Ben Hur... but possibly not as you have seen it before!
Ben Hur was the most expensive movie ever made when Charlton Heston led the way back in 1959.
But that’s not quite the Ben Hur the Southwick Players will be offering when they bring it to the stage.
Instead of the movie’s cast of hundreds, they will be offering a cast of just seven. But what they lack in numbers, they more than make up for with laughs.
Director Ron Common promises: “The whole thing is absolutely hilarious!”
The show runs from Thursday, June 5- Saturday, June 8 at The Barn Theatre at 7.30pm (with tickets £11 on 01273 597094 or www.southwickplayers.org.uk).
“I can’t give too much away, but think Monty Python. It’s mad! It will appeal to everyone. It is an absolutely hilarious comedy rather than the Biblical epic. It is from the same guy, Patrick Barlow, that wrote 39 Steps for the stage.

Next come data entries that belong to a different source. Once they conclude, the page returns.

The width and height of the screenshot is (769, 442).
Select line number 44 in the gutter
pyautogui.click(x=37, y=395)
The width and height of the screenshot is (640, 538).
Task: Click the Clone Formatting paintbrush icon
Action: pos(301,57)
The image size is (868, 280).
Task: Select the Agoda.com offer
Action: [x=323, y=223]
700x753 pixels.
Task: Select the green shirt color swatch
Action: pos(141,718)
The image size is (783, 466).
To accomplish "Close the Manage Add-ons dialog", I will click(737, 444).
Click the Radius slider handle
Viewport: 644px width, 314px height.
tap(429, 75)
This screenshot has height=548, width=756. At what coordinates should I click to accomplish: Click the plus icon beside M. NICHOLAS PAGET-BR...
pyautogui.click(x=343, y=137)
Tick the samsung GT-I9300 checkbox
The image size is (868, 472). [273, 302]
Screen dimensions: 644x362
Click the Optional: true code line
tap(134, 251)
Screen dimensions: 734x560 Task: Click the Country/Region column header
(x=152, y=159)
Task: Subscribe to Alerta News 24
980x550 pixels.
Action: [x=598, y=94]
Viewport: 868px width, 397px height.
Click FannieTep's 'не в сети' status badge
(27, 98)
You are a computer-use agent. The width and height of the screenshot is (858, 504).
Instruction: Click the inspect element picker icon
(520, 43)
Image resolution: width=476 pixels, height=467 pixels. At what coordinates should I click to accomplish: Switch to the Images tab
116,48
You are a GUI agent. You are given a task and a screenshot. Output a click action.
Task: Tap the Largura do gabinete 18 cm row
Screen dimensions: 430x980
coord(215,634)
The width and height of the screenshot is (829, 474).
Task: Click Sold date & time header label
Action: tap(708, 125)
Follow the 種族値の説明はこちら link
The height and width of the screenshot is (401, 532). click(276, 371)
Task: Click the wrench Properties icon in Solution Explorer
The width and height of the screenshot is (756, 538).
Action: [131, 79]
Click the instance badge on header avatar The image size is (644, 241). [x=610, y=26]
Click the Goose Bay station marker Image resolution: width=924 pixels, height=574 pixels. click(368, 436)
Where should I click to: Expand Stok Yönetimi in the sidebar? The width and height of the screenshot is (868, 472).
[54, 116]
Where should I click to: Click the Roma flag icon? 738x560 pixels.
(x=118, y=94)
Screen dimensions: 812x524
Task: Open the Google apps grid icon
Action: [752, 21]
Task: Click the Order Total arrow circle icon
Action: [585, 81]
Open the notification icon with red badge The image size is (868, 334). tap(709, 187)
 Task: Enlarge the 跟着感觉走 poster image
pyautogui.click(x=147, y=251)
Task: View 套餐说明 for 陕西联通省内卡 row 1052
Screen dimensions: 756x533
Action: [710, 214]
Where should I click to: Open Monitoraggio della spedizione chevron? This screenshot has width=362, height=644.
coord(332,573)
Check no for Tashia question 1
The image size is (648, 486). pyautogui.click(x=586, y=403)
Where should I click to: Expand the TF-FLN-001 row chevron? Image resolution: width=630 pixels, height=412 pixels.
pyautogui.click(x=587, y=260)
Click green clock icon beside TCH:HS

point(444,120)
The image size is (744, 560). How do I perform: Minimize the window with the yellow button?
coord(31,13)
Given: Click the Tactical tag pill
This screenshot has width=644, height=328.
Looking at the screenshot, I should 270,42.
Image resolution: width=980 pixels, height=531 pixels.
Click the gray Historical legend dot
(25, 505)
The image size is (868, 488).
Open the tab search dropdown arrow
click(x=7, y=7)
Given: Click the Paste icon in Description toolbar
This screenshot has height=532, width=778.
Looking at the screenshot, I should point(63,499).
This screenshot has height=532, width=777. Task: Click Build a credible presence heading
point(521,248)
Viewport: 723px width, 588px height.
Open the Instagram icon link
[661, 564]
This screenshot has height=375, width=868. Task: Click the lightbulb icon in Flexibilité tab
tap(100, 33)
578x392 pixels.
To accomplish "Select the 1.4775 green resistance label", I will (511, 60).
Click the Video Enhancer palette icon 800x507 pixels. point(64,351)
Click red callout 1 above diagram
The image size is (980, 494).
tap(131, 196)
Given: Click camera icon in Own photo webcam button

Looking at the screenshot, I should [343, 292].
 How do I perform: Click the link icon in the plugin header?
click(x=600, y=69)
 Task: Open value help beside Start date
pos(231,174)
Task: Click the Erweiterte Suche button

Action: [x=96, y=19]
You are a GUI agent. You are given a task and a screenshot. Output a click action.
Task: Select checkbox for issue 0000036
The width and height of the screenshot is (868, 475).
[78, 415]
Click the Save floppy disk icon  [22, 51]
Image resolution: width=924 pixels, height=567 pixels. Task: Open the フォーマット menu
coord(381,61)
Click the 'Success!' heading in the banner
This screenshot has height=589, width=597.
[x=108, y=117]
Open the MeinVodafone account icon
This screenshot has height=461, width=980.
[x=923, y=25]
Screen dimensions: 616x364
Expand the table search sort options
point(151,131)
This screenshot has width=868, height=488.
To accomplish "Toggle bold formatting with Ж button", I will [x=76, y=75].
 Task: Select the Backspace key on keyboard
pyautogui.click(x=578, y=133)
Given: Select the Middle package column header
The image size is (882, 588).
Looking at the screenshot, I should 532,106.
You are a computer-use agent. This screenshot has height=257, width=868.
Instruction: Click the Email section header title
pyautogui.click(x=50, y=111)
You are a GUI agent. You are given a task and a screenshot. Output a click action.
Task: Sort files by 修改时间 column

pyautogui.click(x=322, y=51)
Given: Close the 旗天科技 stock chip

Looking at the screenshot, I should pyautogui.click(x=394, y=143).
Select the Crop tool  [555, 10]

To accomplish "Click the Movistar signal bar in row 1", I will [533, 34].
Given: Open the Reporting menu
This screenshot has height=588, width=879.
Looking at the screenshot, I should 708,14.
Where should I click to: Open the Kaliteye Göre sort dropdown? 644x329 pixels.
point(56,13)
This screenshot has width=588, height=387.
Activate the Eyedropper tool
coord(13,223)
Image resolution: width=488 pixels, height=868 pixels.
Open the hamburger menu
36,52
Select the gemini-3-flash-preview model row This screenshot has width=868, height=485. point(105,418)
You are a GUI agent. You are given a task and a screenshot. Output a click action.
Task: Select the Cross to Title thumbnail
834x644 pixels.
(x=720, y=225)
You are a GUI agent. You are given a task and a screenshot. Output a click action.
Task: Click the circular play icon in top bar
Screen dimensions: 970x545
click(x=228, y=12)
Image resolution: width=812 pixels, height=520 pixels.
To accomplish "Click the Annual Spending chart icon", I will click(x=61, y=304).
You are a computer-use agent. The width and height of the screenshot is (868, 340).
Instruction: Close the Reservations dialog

“It is about an amateur company that are staging Ben Hur and take themselves a bit seriously. The author takes himself very seriously. This company are staging Ben Hur and the author has written it and is directing it and has choreographed it, and this is really his baby. He is totally committed to it and he thinks it is wonderful. But they have a very low budget. The film version of Ben Hur had a huge budget and there were something like 365 speaking parts in the film, but Daniel just has seven actors, and they are playing all the actors. He is trying to depict it in the best way he can…
“It is really funny. It is a slightly different concept. You think how do you put on stage something like Ben Hur. You have to find ways around it. It has got the chariot race and the sea battle and it has got the ascension of Christ. The story itself was written by an American general during the American Civil War. It was a silent movie first and then it was the big movie starring Charlton Heston.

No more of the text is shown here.